メディチ家追放後のフィレンツェで、精神的な指導者として絶大な影響力を持ったのが、ドミニコ会修道士ジロラモ=サヴォナローラです。サヴォナローラは、サン=マルコ修道院の院長であり、その預言的な説教で多くの市民の心を捉えました。彼は、フィレンツェの道徳的退廃と贅沢を激しく非難し、教会と社会の改革を訴えました。彼は、メディチ家がもたらした世俗的で異教的なルネサンス文化を悪の根源とみなし、古代神話を主題とする芸術や、人文主義的な学問を厳しく批判しました。彼の説教は、フランスの侵攻とメディチ家の没落という社会不安の中で、終末論的な響きをもって人々の心に浸透していきました。
サヴォナローラの指導の下、フィレンツェは神政政治的な共和国へと変貌しました。彼は、イエス=キリストをフィレンツェの唯一の王と宣言し、厳格な道徳律に基づいた社会改革を断行しました。賭博は禁止され、市民の服装や行動は厳しく監視されました。この改革の頂点となったのが、1497年の「虚飾の焼却」です。サヴォナローラの信奉者たちは、市中を練り歩き、鏡、化粧品、賭博道具、そしてボッティチェリの作品を含む異教的な主題の絵画や人文主義的な書物などをシニョリーア広場に集め、巨大な焚火で焼き払いました。この出来事は、ルネサンスの自由な精神に対する、宗教的熱狂の勝利を象徴するものでした。かつてロレンツォの宮廷で優美な神話画を描いたボッティチェリも、サヴォナローラの影響を強く受け、その後は敬虔な宗教画のみを描くようになったと言われています。

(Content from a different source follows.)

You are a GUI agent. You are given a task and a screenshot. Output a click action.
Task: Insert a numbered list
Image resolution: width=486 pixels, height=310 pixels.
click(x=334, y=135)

しかし、サヴォナローラの急進的な改革と、教皇アレクサンデル6世に対する公然たる批判は、多くの敵を作りました。教皇は彼を破門し、フィレンツェ市政府に対して彼の引き渡しを要求しました。かつて彼を熱狂的に支持した市民たちも、その厳格すぎる支配と、経済的な停滞に不満を募らせていきました。1498年、サヴォナローラは政敵によって捕らえられ、異端者として有罪判決を受けました。そして、かつて「虚飾の焼却」が行われたのと同じシニョリーア広場で、絞首刑に処された後、その遺体は火刑に処されました。
サヴォナローラの死後、フィレンツェは共和制を維持しようと試み、ピエロ=ソデリーニを終身の正義の旗手として選出しました。この時期、若きニッコロ=マキャヴェッリが書記官として活躍し、レオナルド=ダ=ヴィンチとミケランジェロがヴェッキオ宮殿の壁画制作を競い合うなど、文化的な活力の最後の輝きが見られました。しかし、イタリアを巡るフランスとスペインの対立の中で、フィレンツェ共和国は孤立を深めていきました。1512年、教皇ユリウス2世の支援を受けたスペイン軍がフィレンツェに迫ると、共和国は崩壊し、メディチ家がフィレンツェに復帰しました。
その後、メディチ家出身の教皇レオ10世(ロレンツォの次男ジョヴァンニ)やクレメンス7世(ジュリアーノの庶子ジュリオ)の権威を背景に、メディチ家の支配はより強固なものとなっていきます。1527年の「ローマ劫掠」を機に、フィレンツェ市民は再びメディチ家を追放し、最後の共和国を樹立しますが、それも長くは続きませんでした。1530年、神聖ローマ皇帝カール5世と教皇クレメンス7世が和解し、皇帝軍がフィレンツェを包囲します。ミケランジェロが防衛施設の設計に携わるなど、市民は英雄的な抵抗を見せましたが、長くは続かず、ついに降伏しました。これにより、フィレンツェ共和国の歴史は完全に終わりを告げ、1532年、アレッサンドロ=デ=メディチが初代フィレンツェ公となり、世襲の君主制が確立されました。かつて市民の自由と共和制の理想を掲げた都市は、絶対君主制国家へと変貌し、ルネサンスの輝かしい時代は幕を閉じたのです。しかし、フィレンツェが人類の歴史に残した芸術的、知的遺産は、その後の西洋文明の発展に計り知れない影響を与え続けることになります。